Affaires et sentiments

Ishii n’est pas marié et n’a pas de vrais enfants – et il ne veut pas en avoir.

Il pense que, s’il fondait sa propre famille, il ne pourrait pas se débarrasser de ses préoccupations concernant les sentiments de tous les membres de ses 25 autres enfants.

Ishii se demande : “comment se sentiraient-ils si j’épousais vraiment quelqu’un ?”

“Si j’avais de vrais enfants, j’aurais aussi peur de les voir comme une autre fausse famille et de tout mélanger”, fait-il remarquer.

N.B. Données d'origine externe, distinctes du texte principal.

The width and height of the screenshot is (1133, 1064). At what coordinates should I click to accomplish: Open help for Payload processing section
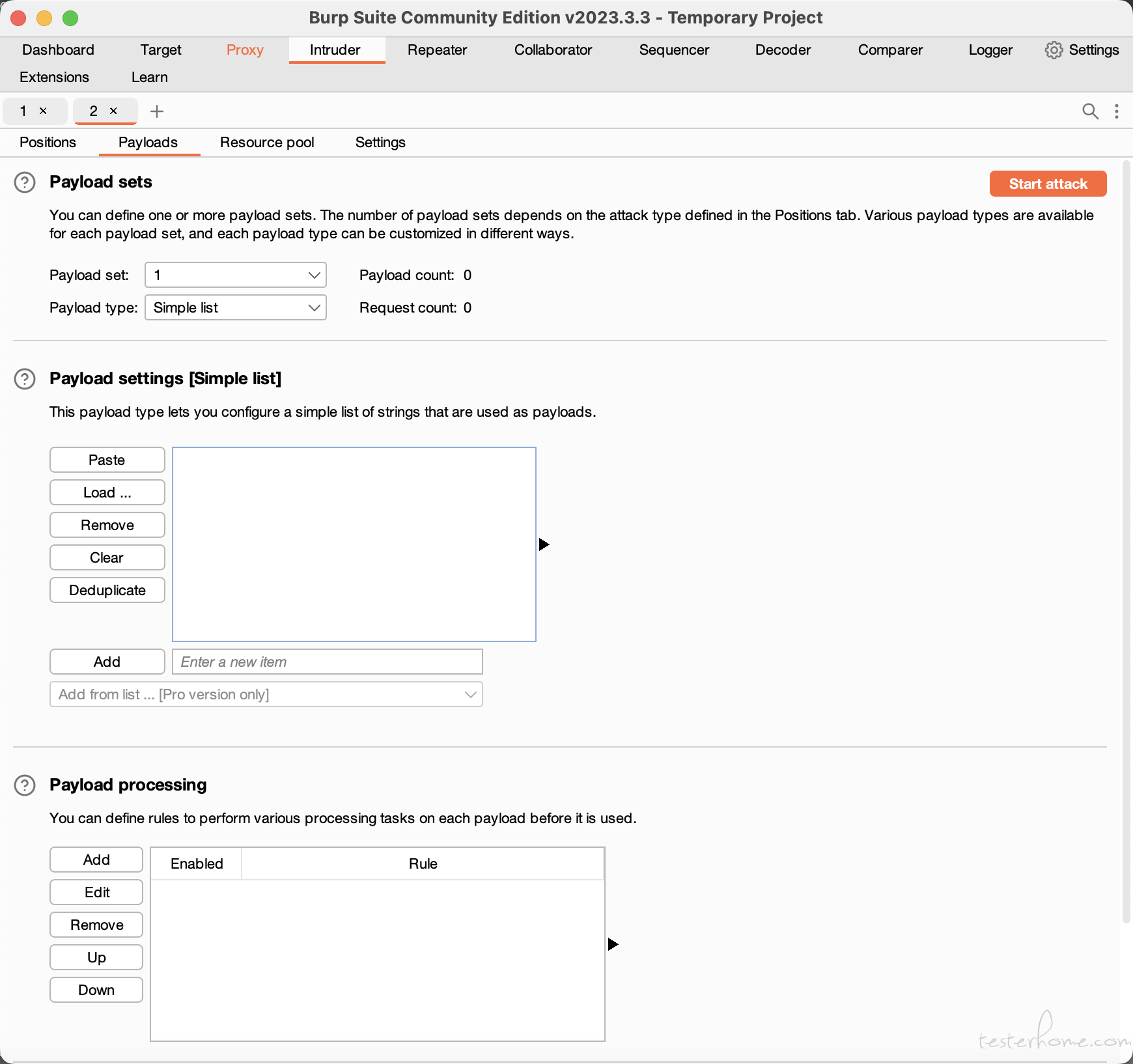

Selon Ishii, bien que ses personnages doivent être affectueux envers leur famille et leurs amis, l’entreprise est basée sur une compréhension mutuelle entre l’acteur et le client des limites de leur relation.

Ils ne peuvent pas s’embrasser ou avoir des relations sexuelles, par exemple – ils ne font que se tenir la main. L’entreprise offre 30 types de services et chacun d’eux est accompagné de son propre manuel de règles.

Les clients paient 20 000 yens (environ 180 $ ou 106.192 FCFA) pour quatre heures de compagnie, plus le transport et la nourriture. ” Ce n’est pas bon marché pour une mère célibataire “, dit Ishii.

Dures vérités

Le slogan de Family Romance est ” le bonheur au-dessus de la réalité ” mais à long terme, la vérité est difficile à cacher.

Ishii se souvient d’une de ses filles qui a 20 ans et qui croit encore qu’il est son vrai père.

Ishii pense que les parents devraient révéler la vérité à leurs enfants à un moment donné. “Mais je ne peux pas décider de cela”, dit-il avec regret.

 

L’entrepreneur estime que ses services sont “nécessaires” dans une société qui a du mal à gérer les individualités.

” La culture japonaise est hospitalière, respectueuse et valorise les autres. Le mauvais côté, c’est que nous nous inquiétons trop des sanctions morales ou de ce que les autres vont penser de nous “, dit-il.

“Il nous est difficile d’être ce que nous voulons être et de nous exprimer à notre manière”, confesse-t-il.

“Ce serait mieux si notre société n’avait pas besoin de ce genre de service, mais ce n’est pas comme ça”, regrette-t-il.